>> begin

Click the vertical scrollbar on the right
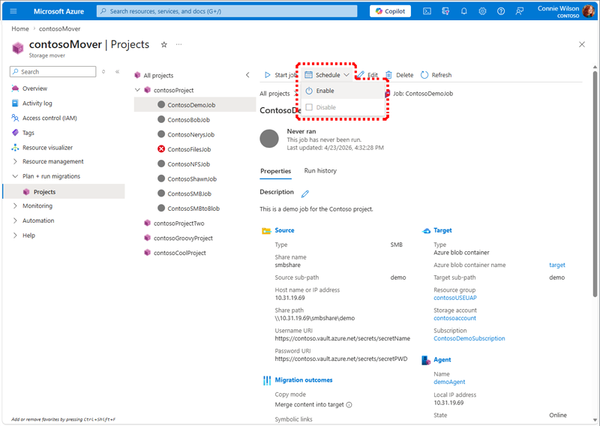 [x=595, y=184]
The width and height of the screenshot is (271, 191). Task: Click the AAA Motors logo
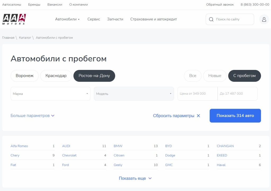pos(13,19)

>> end
>> begin

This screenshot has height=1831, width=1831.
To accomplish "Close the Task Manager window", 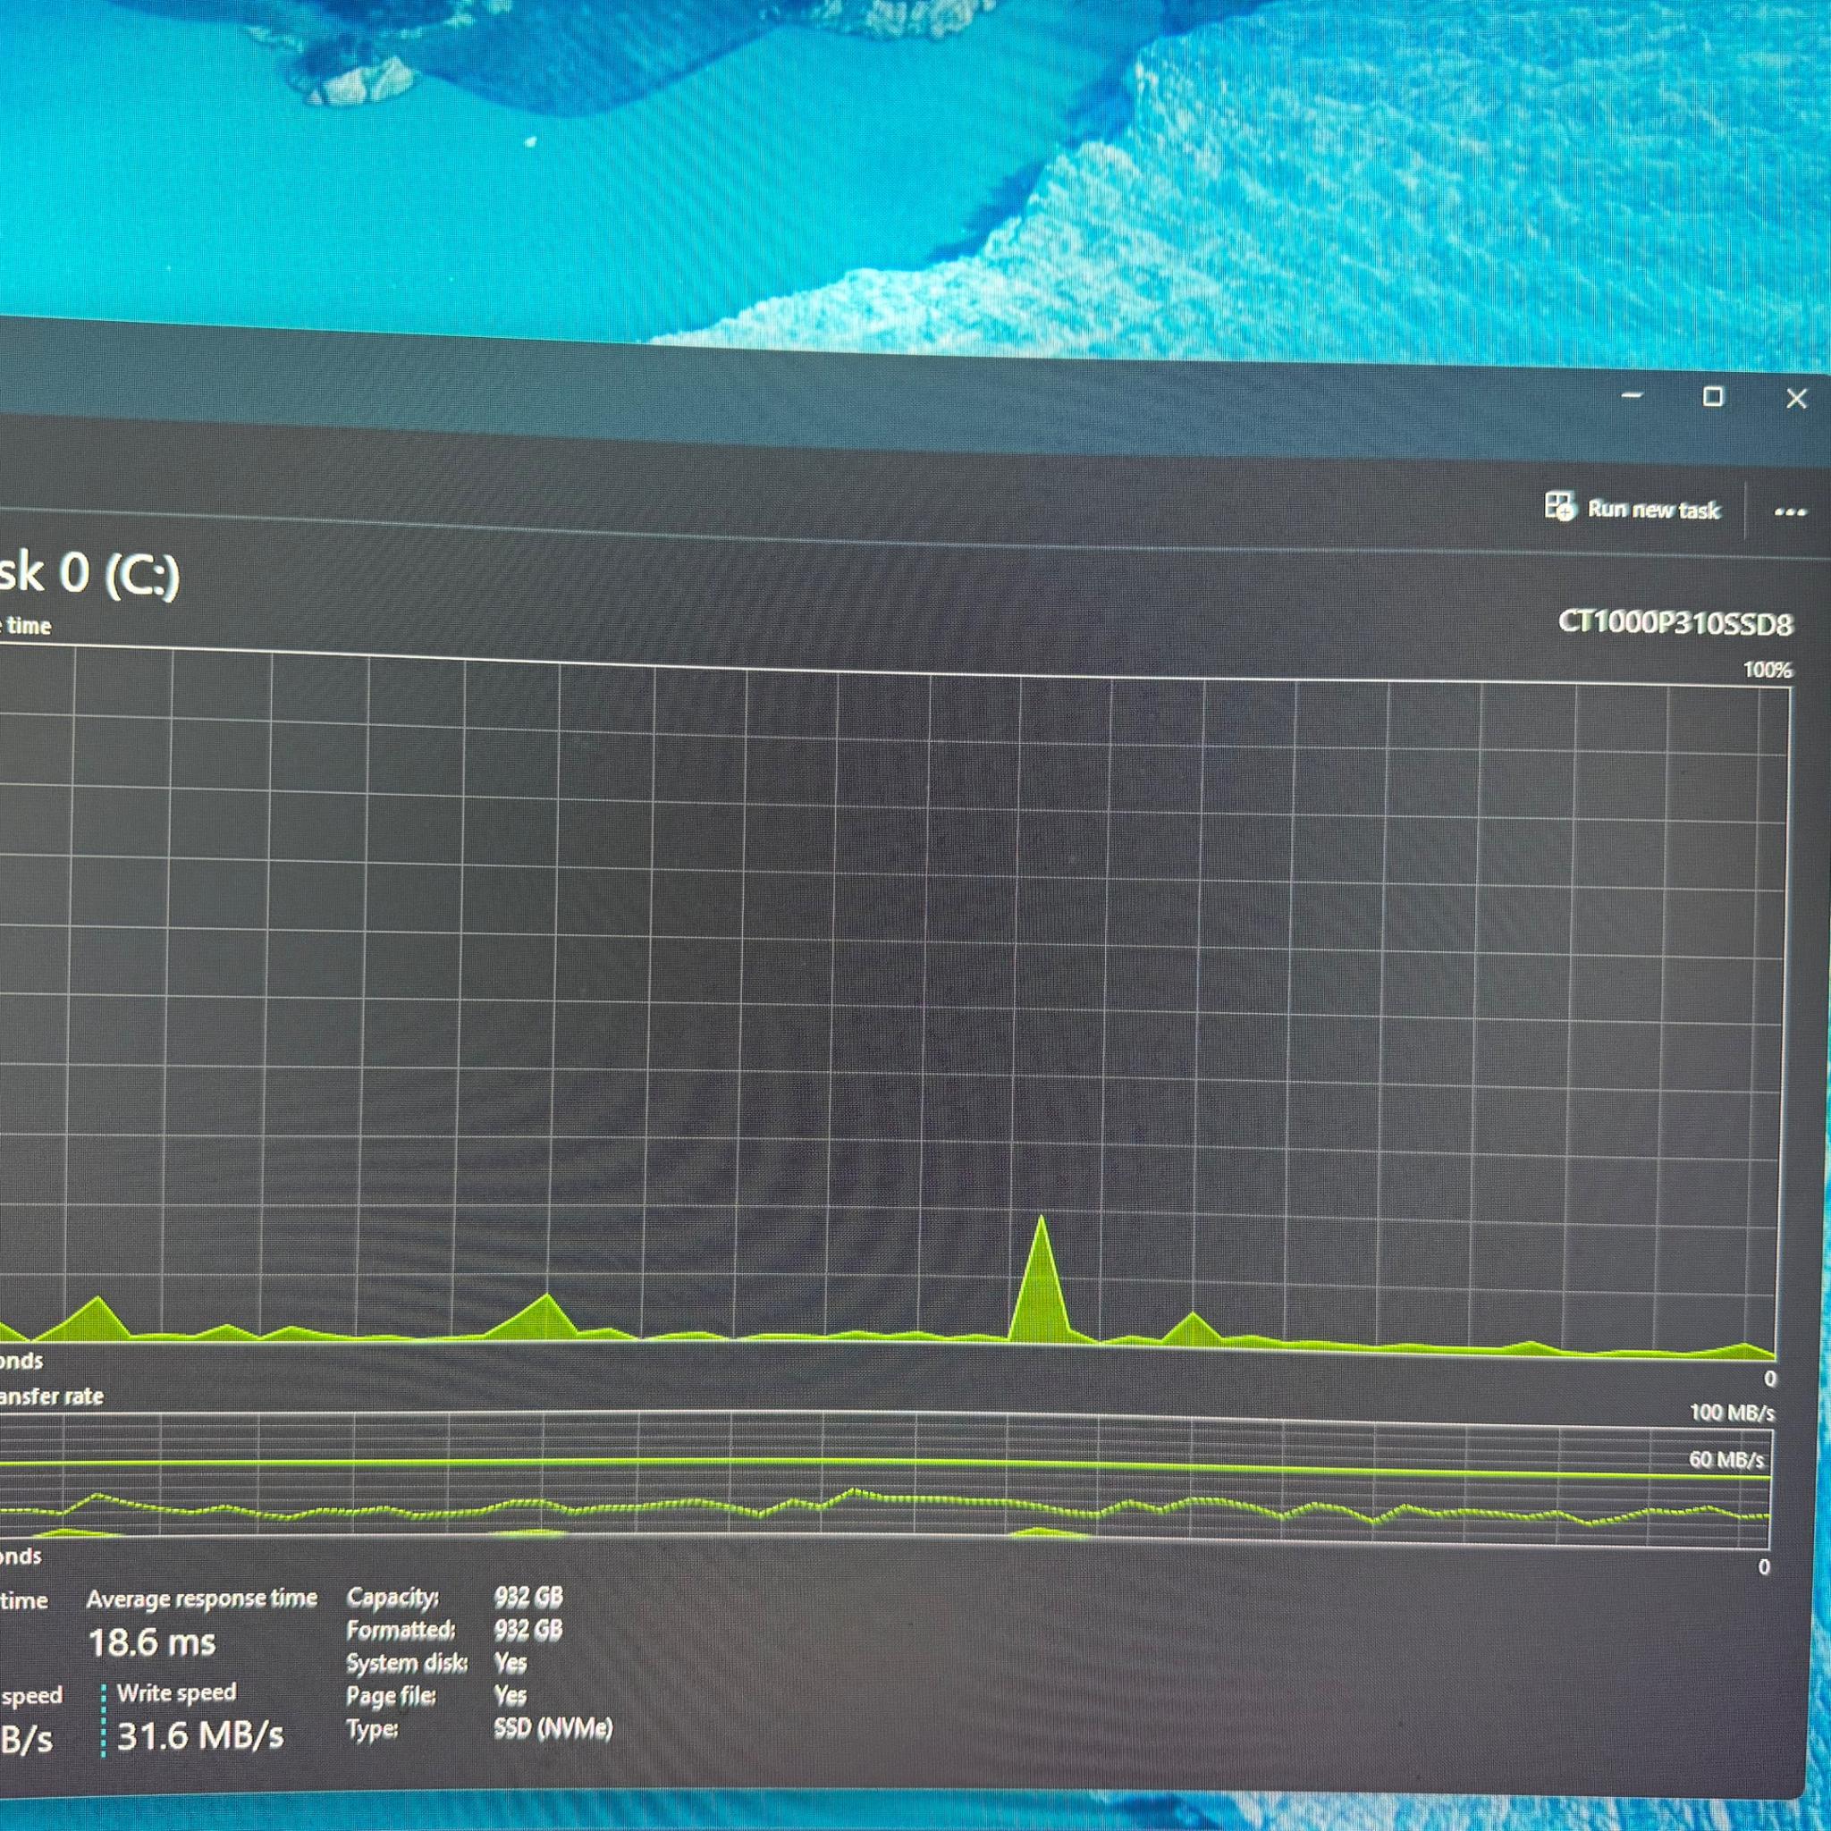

>> end

• Challenge: Locate every line above that contains the string "height" with case taken into account, and copy each such line.

• Exercise output:
The width and height of the screenshot is (271, 191). Task: Click the AAA Motors logo
This screenshot has height=1831, width=1831.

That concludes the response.